PROBLEM REQUIREMENTS >>
Once the line with "How do I perform: Select" is found in the data, output it and each following line exactly, up to and including the line with "Task: Click the 搜索并添加步骤 search field", and nothing before or after.

RECORDS PROVIDED >>
====
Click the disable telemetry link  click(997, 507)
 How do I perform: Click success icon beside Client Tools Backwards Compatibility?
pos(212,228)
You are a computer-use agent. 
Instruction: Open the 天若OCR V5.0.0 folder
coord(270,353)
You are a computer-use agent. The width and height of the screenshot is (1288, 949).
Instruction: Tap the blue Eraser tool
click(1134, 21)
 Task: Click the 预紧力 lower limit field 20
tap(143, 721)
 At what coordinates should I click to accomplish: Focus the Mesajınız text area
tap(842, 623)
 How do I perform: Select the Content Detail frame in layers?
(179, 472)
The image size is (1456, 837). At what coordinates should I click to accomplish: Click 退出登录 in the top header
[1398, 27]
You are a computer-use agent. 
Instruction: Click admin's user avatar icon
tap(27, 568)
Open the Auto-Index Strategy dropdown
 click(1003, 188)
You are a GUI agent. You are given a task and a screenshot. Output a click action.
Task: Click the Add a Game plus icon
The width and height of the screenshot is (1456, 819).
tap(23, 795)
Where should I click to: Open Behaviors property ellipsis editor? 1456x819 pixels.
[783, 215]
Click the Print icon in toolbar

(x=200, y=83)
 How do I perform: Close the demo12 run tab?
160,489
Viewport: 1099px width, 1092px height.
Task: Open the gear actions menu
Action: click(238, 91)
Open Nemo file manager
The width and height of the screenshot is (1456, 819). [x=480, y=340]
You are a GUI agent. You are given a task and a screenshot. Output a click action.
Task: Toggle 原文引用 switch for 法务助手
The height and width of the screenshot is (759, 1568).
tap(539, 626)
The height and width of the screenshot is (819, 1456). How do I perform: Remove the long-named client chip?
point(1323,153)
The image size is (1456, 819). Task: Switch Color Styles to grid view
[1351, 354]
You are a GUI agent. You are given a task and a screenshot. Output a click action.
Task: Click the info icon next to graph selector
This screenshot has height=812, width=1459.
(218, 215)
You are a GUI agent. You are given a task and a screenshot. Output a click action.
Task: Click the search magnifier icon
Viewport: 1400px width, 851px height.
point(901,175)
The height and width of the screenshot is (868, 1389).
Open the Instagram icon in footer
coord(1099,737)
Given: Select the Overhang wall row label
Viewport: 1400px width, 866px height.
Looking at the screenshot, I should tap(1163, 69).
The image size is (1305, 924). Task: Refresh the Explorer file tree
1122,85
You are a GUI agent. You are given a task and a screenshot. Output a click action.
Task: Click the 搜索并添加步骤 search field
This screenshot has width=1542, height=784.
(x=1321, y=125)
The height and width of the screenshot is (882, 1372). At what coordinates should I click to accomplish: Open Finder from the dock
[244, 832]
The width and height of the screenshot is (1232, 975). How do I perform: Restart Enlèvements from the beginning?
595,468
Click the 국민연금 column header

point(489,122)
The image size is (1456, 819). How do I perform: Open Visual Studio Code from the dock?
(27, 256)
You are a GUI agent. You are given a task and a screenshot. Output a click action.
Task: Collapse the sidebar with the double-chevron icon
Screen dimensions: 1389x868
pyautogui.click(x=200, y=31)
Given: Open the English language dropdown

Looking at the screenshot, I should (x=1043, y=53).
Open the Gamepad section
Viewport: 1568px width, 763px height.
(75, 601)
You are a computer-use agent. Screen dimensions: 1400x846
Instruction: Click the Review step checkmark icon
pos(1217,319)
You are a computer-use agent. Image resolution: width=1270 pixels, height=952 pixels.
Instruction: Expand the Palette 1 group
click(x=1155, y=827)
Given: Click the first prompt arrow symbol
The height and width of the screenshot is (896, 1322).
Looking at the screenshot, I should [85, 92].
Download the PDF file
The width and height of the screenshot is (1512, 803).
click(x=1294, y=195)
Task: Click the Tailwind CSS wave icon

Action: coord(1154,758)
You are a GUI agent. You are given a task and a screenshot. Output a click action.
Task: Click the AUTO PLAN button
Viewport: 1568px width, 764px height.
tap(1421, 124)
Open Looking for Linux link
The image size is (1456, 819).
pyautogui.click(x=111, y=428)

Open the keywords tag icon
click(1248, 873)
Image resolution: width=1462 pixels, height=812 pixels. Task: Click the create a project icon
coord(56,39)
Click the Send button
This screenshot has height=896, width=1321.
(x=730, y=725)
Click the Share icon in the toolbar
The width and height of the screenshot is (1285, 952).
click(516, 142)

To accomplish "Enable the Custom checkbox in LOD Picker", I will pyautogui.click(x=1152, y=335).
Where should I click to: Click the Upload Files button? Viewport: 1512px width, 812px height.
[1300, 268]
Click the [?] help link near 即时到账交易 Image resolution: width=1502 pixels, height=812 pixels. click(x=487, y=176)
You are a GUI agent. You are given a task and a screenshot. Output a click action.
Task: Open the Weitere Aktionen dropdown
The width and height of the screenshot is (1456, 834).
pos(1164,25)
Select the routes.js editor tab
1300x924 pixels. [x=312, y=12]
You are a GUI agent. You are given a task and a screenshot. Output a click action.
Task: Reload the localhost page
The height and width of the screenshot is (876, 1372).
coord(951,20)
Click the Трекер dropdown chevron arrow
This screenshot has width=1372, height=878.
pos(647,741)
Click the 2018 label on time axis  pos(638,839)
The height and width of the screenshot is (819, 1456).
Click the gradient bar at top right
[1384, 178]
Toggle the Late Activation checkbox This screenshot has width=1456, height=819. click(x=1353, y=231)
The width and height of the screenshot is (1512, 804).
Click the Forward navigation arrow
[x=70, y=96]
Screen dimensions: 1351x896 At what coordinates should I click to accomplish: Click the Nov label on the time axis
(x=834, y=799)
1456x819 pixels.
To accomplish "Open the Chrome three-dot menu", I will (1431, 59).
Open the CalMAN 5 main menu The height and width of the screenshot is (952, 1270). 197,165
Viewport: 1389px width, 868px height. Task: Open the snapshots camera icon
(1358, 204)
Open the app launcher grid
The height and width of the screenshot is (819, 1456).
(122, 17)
====
ANSWER TO THE PROBLEM >>
 How do I perform: Select the Content Detail frame in layers?
(179, 472)
The image size is (1456, 837). At what coordinates should I click to accomplish: Click 退出登录 in the top header
[1398, 27]
You are a computer-use agent. 
Instruction: Click admin's user avatar icon
tap(27, 568)
Open the Auto-Index Strategy dropdown
 click(1003, 188)
You are a GUI agent. You are given a task and a screenshot. Output a click action.
Task: Click the Add a Game plus icon
The width and height of the screenshot is (1456, 819).
tap(23, 795)
Where should I click to: Open Behaviors property ellipsis editor? 1456x819 pixels.
[783, 215]
Click the Print icon in toolbar

(x=200, y=83)
 How do I perform: Close the demo12 run tab?
160,489
Viewport: 1099px width, 1092px height.
Task: Open the gear actions menu
Action: click(238, 91)
Open Nemo file manager
The width and height of the screenshot is (1456, 819). [x=480, y=340]
You are a GUI agent. You are given a task and a screenshot. Output a click action.
Task: Toggle 原文引用 switch for 法务助手
The height and width of the screenshot is (759, 1568).
tap(539, 626)
The height and width of the screenshot is (819, 1456). How do I perform: Remove the long-named client chip?
point(1323,153)
The image size is (1456, 819). Task: Switch Color Styles to grid view
[1351, 354]
You are a GUI agent. You are given a task and a screenshot. Output a click action.
Task: Click the info icon next to graph selector
This screenshot has height=812, width=1459.
(218, 215)
You are a GUI agent. You are given a task and a screenshot. Output a click action.
Task: Click the search magnifier icon
Viewport: 1400px width, 851px height.
point(901,175)
The height and width of the screenshot is (868, 1389).
Open the Instagram icon in footer
coord(1099,737)
Given: Select the Overhang wall row label
Viewport: 1400px width, 866px height.
Looking at the screenshot, I should tap(1163, 69).
The image size is (1305, 924). Task: Refresh the Explorer file tree
1122,85
You are a GUI agent. You are given a task and a screenshot. Output a click action.
Task: Click the 搜索并添加步骤 search field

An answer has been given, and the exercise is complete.